Cellule di pollo modificate geneticamente per resistere a influenza aviaria

Un gruppo di ricercatori dell’Imperial College di Londra ha utilizzato complicate tecniche di genetica per far sì che cellule di pollo coltivate in laboratorio potessero contrastare con successo il virus dell’influenza aviaria.
Questo nuovo passo avanti pone ancora una volta la questione fatidica relativa alla possibilità che si possano creare, anche per il consumo umano, polli modificati geneticamente per resistere a questa diffusa malattia che colpisce i volatili.

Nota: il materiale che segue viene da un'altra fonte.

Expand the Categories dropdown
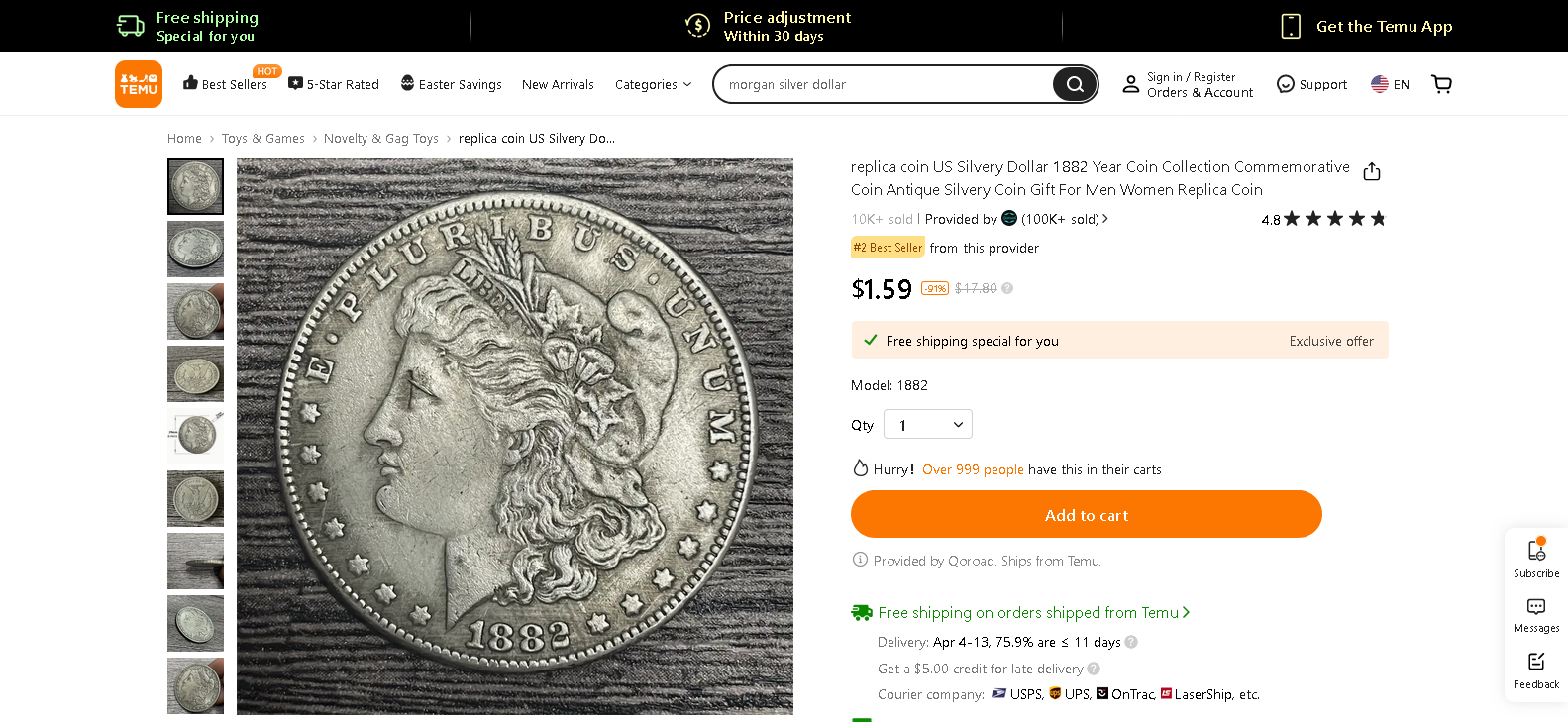Screen dimensions: 1568x722 [x=654, y=85]
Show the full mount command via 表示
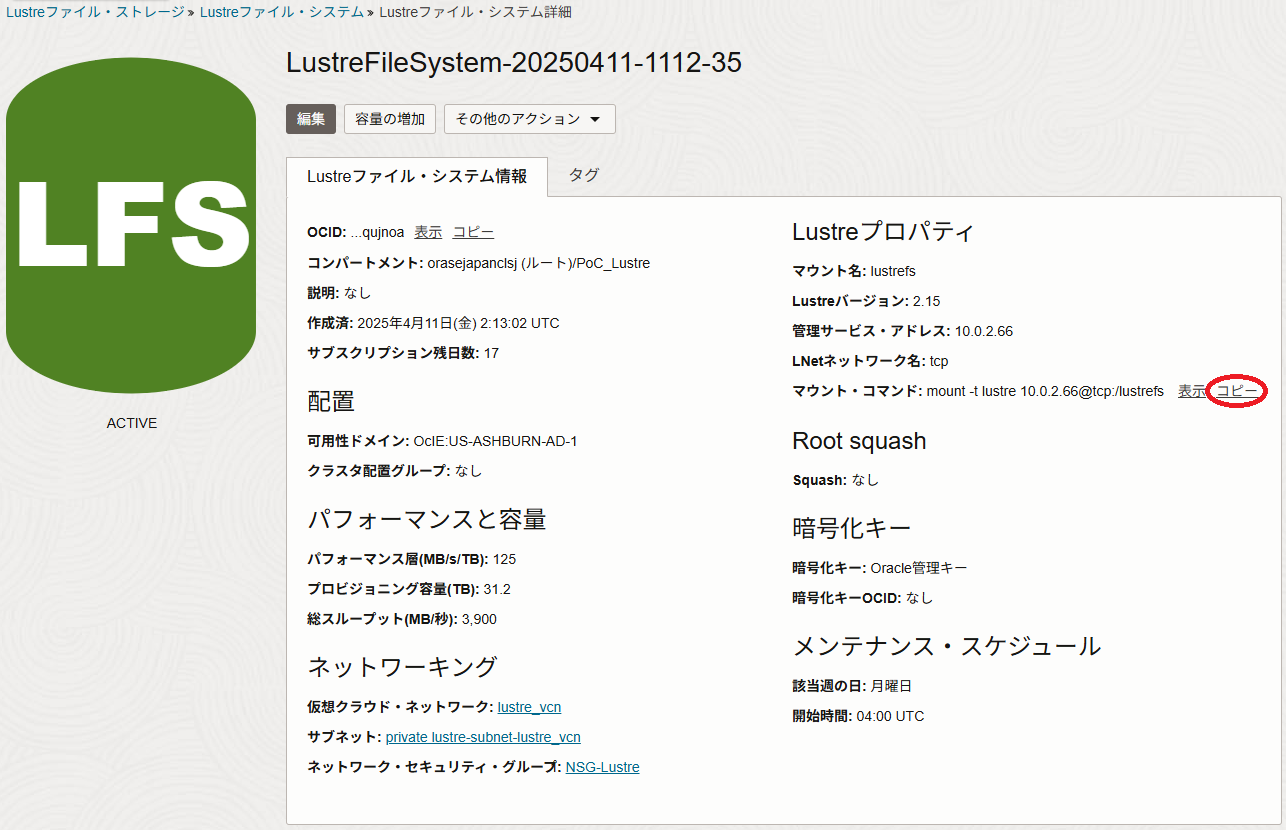This screenshot has height=830, width=1286. (x=1191, y=391)
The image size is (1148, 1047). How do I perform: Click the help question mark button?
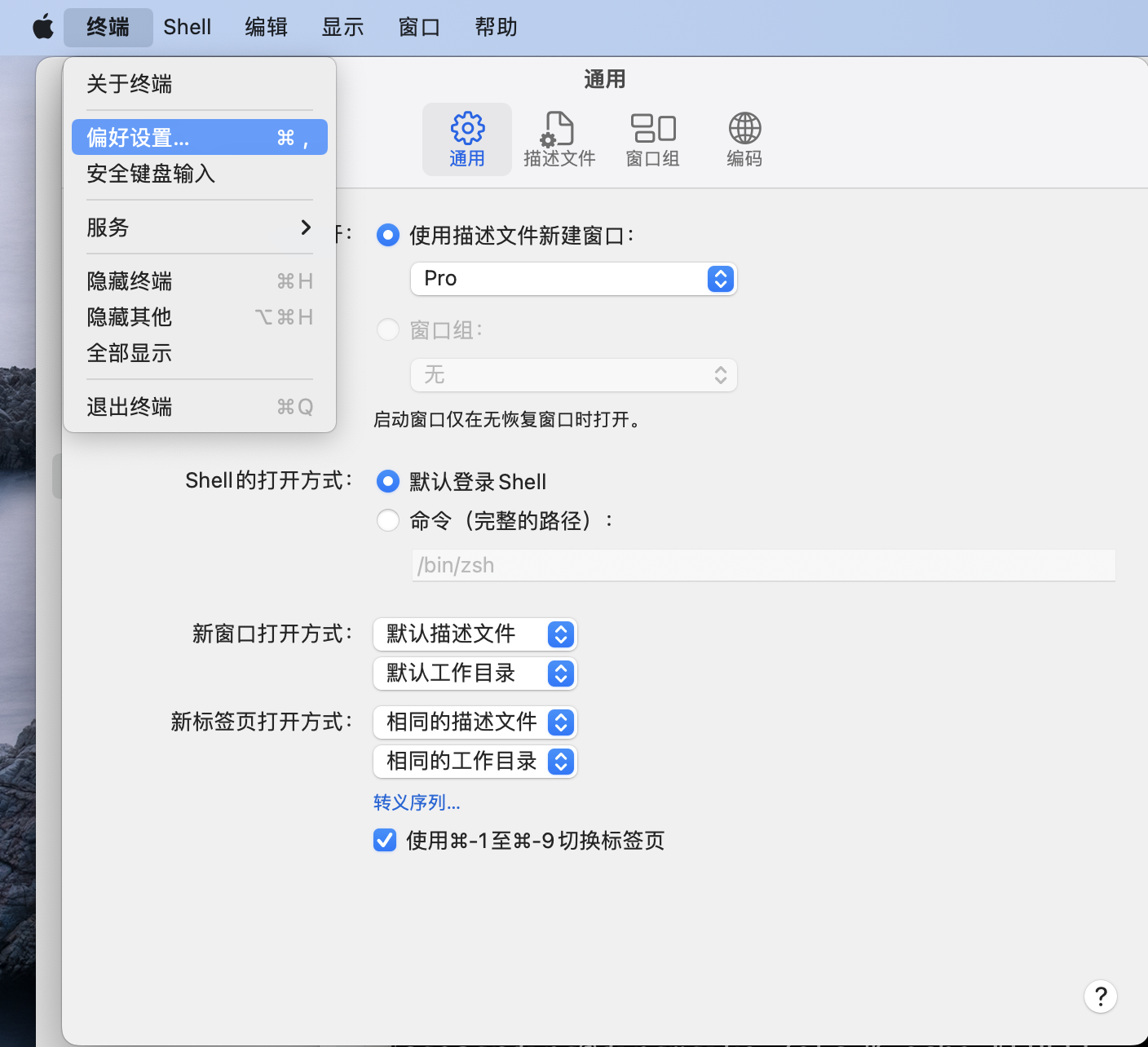click(1100, 996)
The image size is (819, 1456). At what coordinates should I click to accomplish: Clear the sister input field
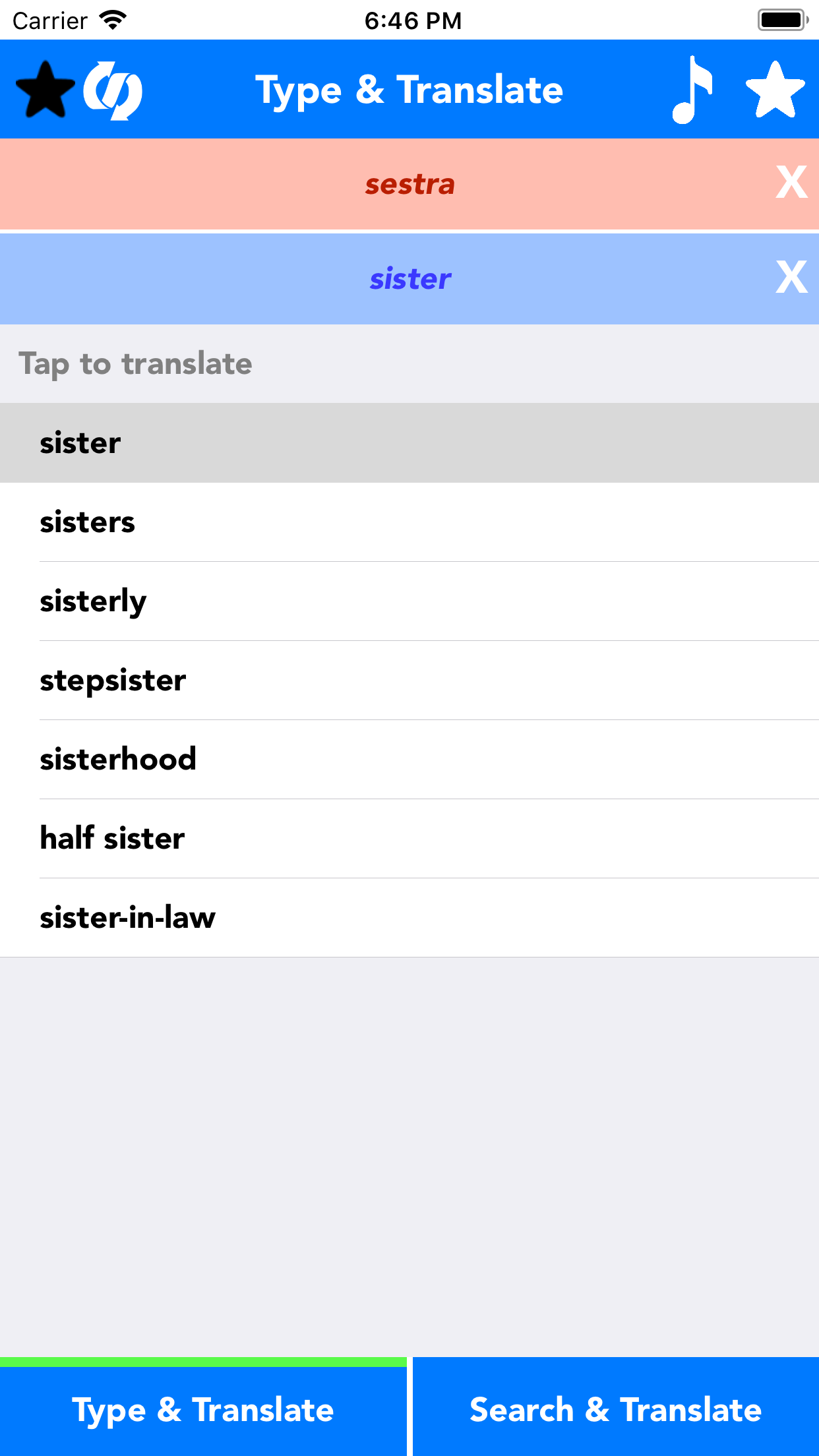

Al momento nessun esemplare di pollo vivo è stato fatto nascere con queste modifiche genetiche ma questo potrebbe essere il prossimo passo del team di scienziati.
Nello specifico, i ricercatori, con l’aiuto di esperti genetisti dell’Istituto Roslin dell’Università di Edimburgo, hanno eliminato una particolare sezione di DNA dei polli all’interno di cellule degli stessi cresciute in laboratorio. Questa sezione di DNA è quella responsabile della creazione di una particolare molecola che è a sua volta sfruttata dal virus per diffondersi.

La molecola presa di mira dai ricercatori britannici, denominata ANP32A, è quella che è usata dal virus dell’influenza aviaria. Quest’ultimo, infatti, dirotta proprio questa molecola e la attacca per potersi replicare più velocemente.
Una volta eliminata questa sezione, il virus non era più in grado di crescere all’interno delle cellule.
Questa tecnica potrebbe essere utilizzata per limitare la diffusione di questa malattia, molto grave per gli uccelli ma che può attecchire, sebbene raramente, anche sugli esseri umani.

Secondo Mike McGrew, dell’Istituto Roslin, si tratta di un “progresso importante che suggerisce che potremmo essere in grado di utilizzare tecniche di modifica genetica per produrre polli resistenti all’influenza aviaria. Non abbiamo ancora prodotto uccelli e dobbiamo verificare se il cambiamento del DNA ha altri effetti sulle cellule degli uccelli prima di poter compiere il prossimo passo”.